There was considerable discussion at the meeting about the fact that people were delighted to see that other groups such as the school communities in small schools have also been getting organised to fight the threatened staffing cuts to their schools.  Several speakers expressed the view that the INTO leadership should organise a national protest which would unite all school communities to resist staffing cuts and cuts to Special Needs services etc.

Unfortunately the meeting wasn’t in a position to organise such a national protest but it was agreed that we would press ahead with organising a protest of all DEIS schools from around the country for Thursday 23rd February.  This protest will take the form of a rally outside Dáil Éireann in Dublin to coincide with rallies in other cities in which DEIS schools are situated – Waterford, Cork, Limerick and Galway. 

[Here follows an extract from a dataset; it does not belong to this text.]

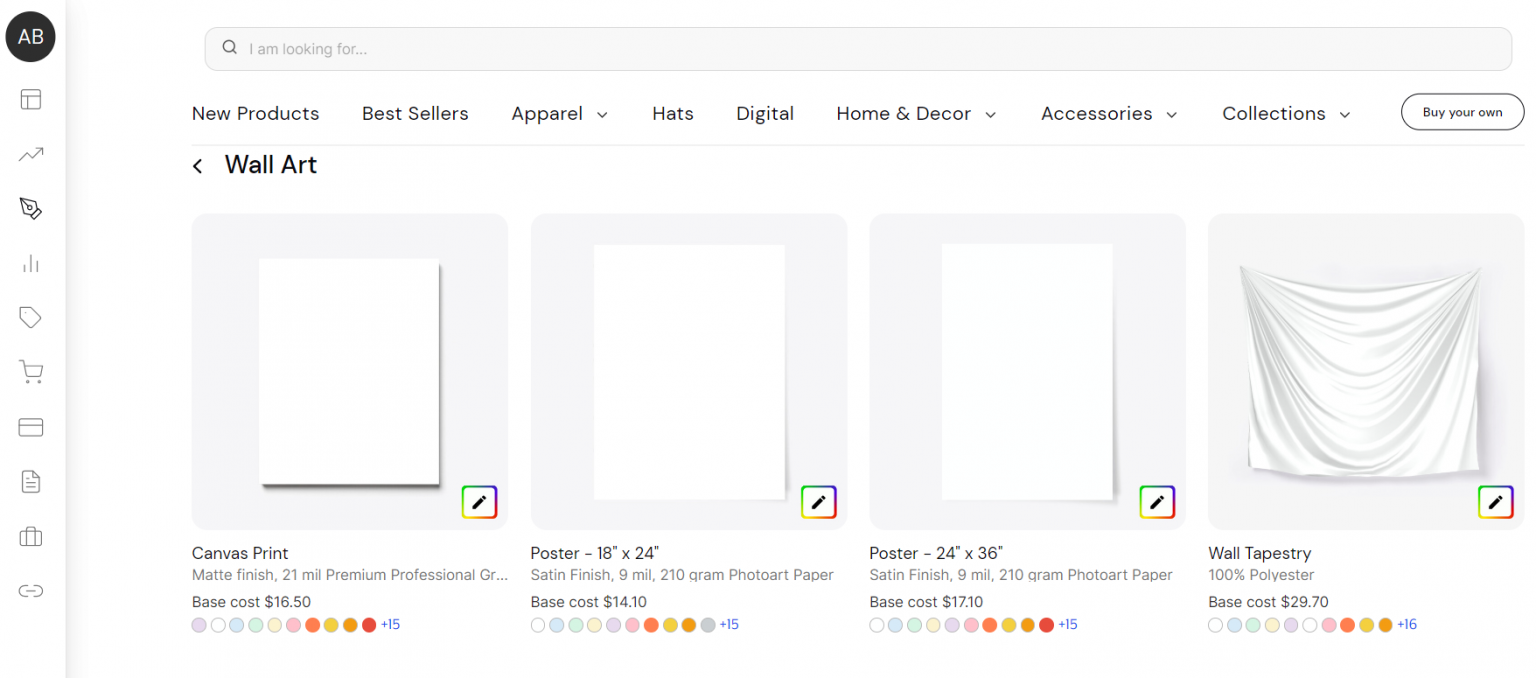Click the Buy your own button
This screenshot has width=1536, height=678.
tap(1462, 111)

The overwhelming view of the meeting was that all cuts should be resisted and that we should support and encourage protests from the communities of small schools and that we should resist attempts to split us and to pitch us against each other in a competition to see which sector would have to take staffing cuts.

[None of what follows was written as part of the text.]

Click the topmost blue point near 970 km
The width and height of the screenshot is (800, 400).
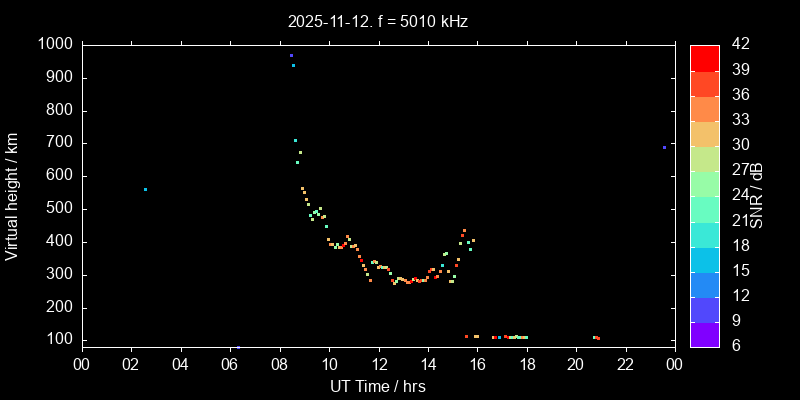pyautogui.click(x=291, y=55)
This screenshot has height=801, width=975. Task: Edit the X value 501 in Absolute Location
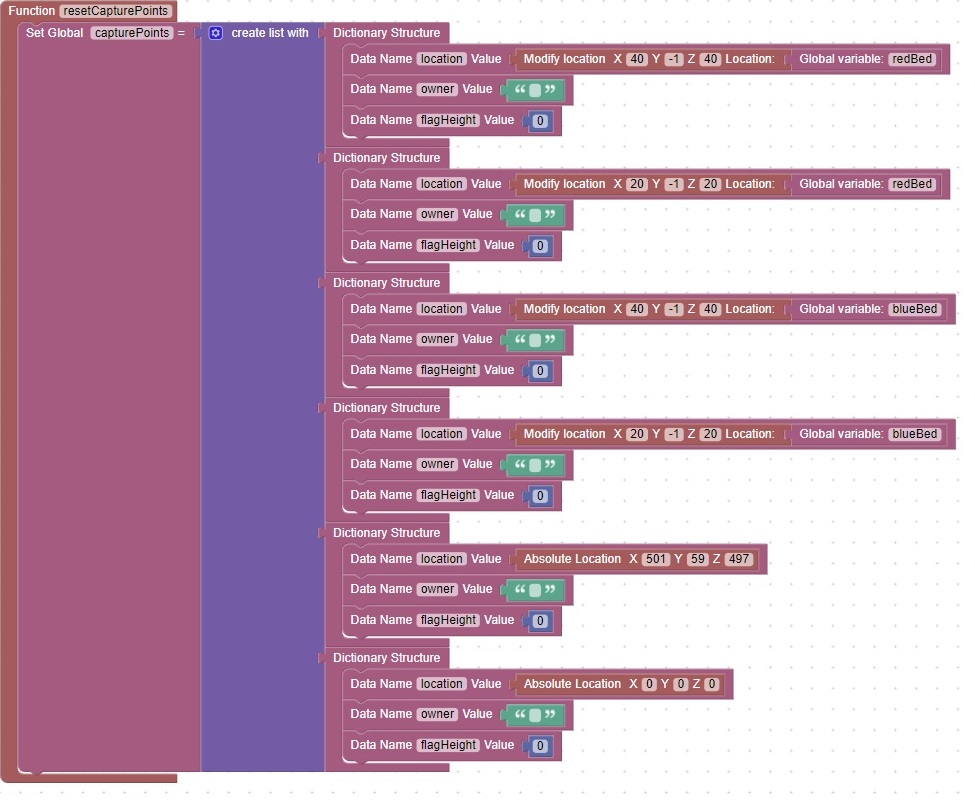click(x=656, y=559)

Over the next two weeks Labour and Fine Gael TDs will once again be lobbied intensively to be left in no uncertain terms that all cuts must be reversed.  Local school meetings will be held and plans put together for what promises to be an even bigger protest than the last one.  The school communities are determined that the good work of DEIS schools will not be destroyed in the interest of paying off the gambling debts of financiers and developers and that our children will not be forced to shoulder even more of the burden of the financial crisis.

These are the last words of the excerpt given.